# WORK INSTRUCTION
Having located "Click the refresh" in the records below, repeat exactly the line it is on and all subsequent lines, ending with the last.
━━━━━ EXTRACTED RECORDS
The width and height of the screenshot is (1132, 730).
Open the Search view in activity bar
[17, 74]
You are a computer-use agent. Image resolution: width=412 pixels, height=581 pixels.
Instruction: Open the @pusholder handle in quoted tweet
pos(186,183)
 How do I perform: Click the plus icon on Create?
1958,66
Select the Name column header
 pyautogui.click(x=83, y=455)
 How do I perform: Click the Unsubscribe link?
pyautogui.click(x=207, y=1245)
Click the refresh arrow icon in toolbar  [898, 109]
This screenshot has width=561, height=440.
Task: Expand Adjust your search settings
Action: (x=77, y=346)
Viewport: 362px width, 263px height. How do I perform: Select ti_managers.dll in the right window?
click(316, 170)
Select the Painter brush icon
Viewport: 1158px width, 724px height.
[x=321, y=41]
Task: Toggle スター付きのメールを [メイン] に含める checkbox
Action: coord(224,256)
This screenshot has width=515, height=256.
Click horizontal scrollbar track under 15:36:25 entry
━━━━━━━━━━
# EXERCISE ANSWER
Click the refresh arrow icon in toolbar  [898, 109]
This screenshot has width=561, height=440.
Task: Expand Adjust your search settings
Action: (x=77, y=346)
Viewport: 362px width, 263px height. How do I perform: Select ti_managers.dll in the right window?
click(316, 170)
Select the Painter brush icon
Viewport: 1158px width, 724px height.
[x=321, y=41]
Task: Toggle スター付きのメールを [メイン] に含める checkbox
Action: coord(224,256)
This screenshot has width=515, height=256.
Click horizontal scrollbar track under 15:36:25 entry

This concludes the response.